Об атмосфере подозрительности, окружавшей матч в Мерано, можно судить уже по тому факту, что советская делегация (включая и Карпова) побывала там за несколько недель до начала матча, чтобы проверить питьевую воду, климатические условия, уровень шума и радиации – во всяком случае, так заявил председатель оргкомитета в интервью швейцарскому журналу «Chess-press».
К тому времени политическая сторона матча стала важнее, чем сами шахматы. Красноречивое свидетельство тому – строки из статьи Севастьянова «Карпов, каким мы его любим», опубликованной в декабре 1981 года в «Литературной газете»: «В Мерано он (Карпов. – Г.К.) защищал не только свое звание… Он защищал честь и достоинство нашей страны и нашего строя. Контраст между представителем Страны Советов и его озлобившимся, растерявшимся оппонентом поразил даже журналистов из буржуазных изданий, вряд ли посланных своими хозяевами в Мерано с целью быть объективными и правдивыми. Это было различие не только между двумя людьми. Точнее – не столько между двумя людьми. Это была разница между миром лжи и наживы и миром светлого завтрашнего дня».

> [ИСХОДНЫЕ ЗАПИСИ]

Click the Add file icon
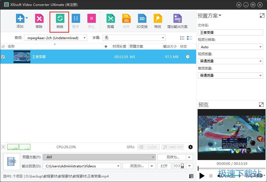Image resolution: width=267 pixels, height=182 pixels. click(20, 19)
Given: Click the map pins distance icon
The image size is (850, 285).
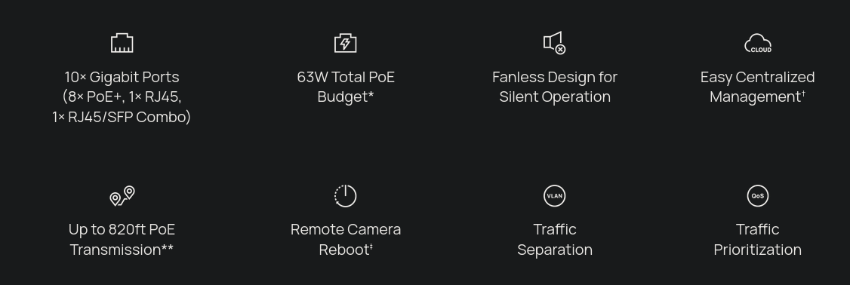Looking at the screenshot, I should (122, 195).
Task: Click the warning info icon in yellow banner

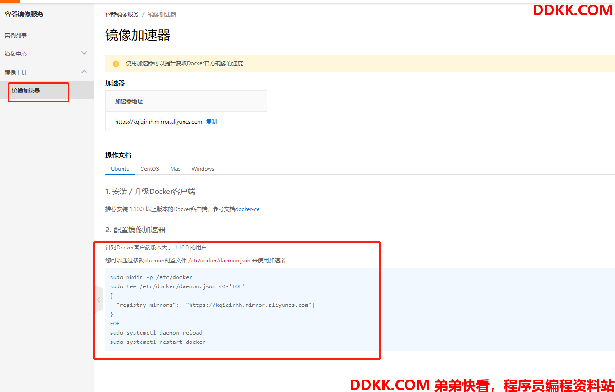Action: coord(116,63)

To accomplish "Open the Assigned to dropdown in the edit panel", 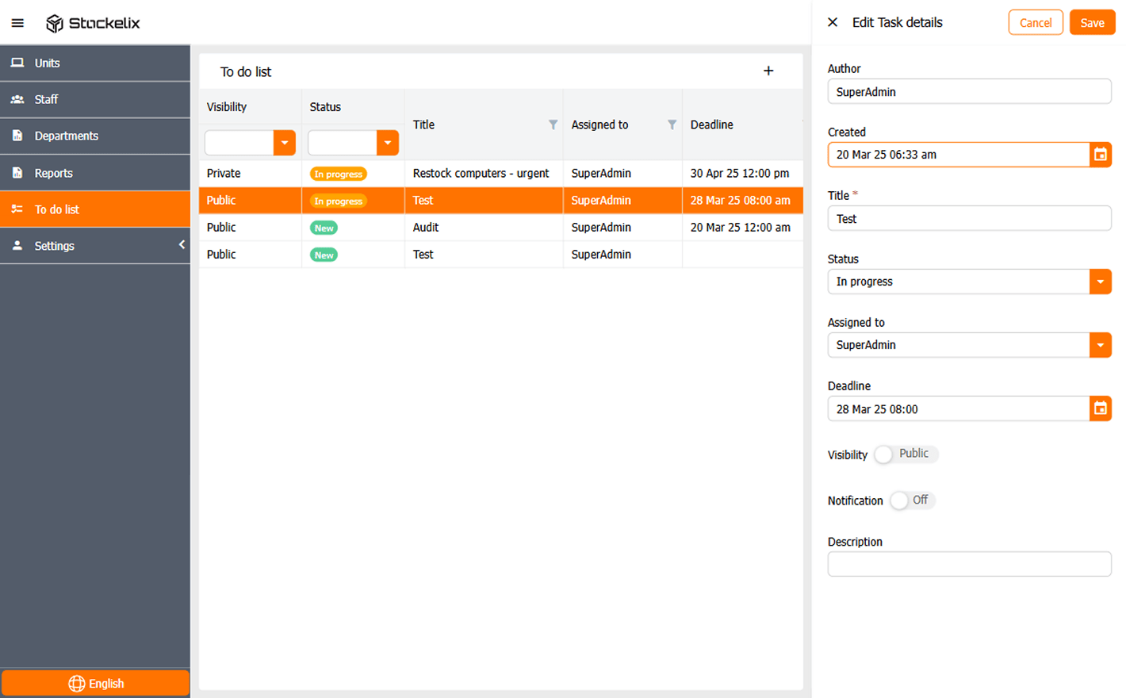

> [ЗАДАНИЕ A]
Ответьте по тексту о матче в Мерано:
(i) Что проверяла советская делегация за несколько недель до начала матча?
(ii) Какому журналу дал интервью председатель оргкомитета?
(iii) Когда и в каком издании вышла статья Севастьянова «Карпов, каким мы его любим»?
> [ЗАДАНИЕ B]
Продолжите текст о матче в Мерано одним-двумя абзацами, начиная сразу после его последнего предложения.
Записи — самостоятельный материал, с текстом они не связаны.

> [ОТВЕТ A]
(i) Питьевую воду, климатические условия, уровень шума и радиации.
(ii) Швейцарскому журналу «Chess-press».
(iii) В декабре 1981 года в «Литературной газете».

> [ОТВЕТ B]
Воспользовавшись предматчевой ситуацией, Корчной начал кампанию за выезд из страны своей семьи, которая все еще оставалась в Ленинграде. Особенно он был озабочен судьбой сына. Как явствовало из статьи «Облыжный ход претендента», напечатанной в газете «Советский спорт» перед матчем в Мерано, «сын ушел сначала из института, потеряв, таким образом, право на отсрочку от несения службы, а потом демонстративно отказался от выполнения закона о всеобщей воинской обязанности, скрывался от призыва в армию и был в конце концов в соответствии с законом осужден советским судом…»
Соперники находились в совершенно разных условиях. Если Корчной был подготовлен плохо (не могло не сказаться и неучастие в крупнейших турнирах, куда ему закрывал доступ бойкот со стороны советских шахматистов), то Карпову помогали все наши лучшие гроссмейстеры. Мы обязаны были снабдить его информацией о своих дебютных разработках и вариантах, раскрыть все свои профессиональные секреты. Нам дали ясно понять, что это наш патриотический долг, ибо «изменника» надо разбить во что бы то ни стало.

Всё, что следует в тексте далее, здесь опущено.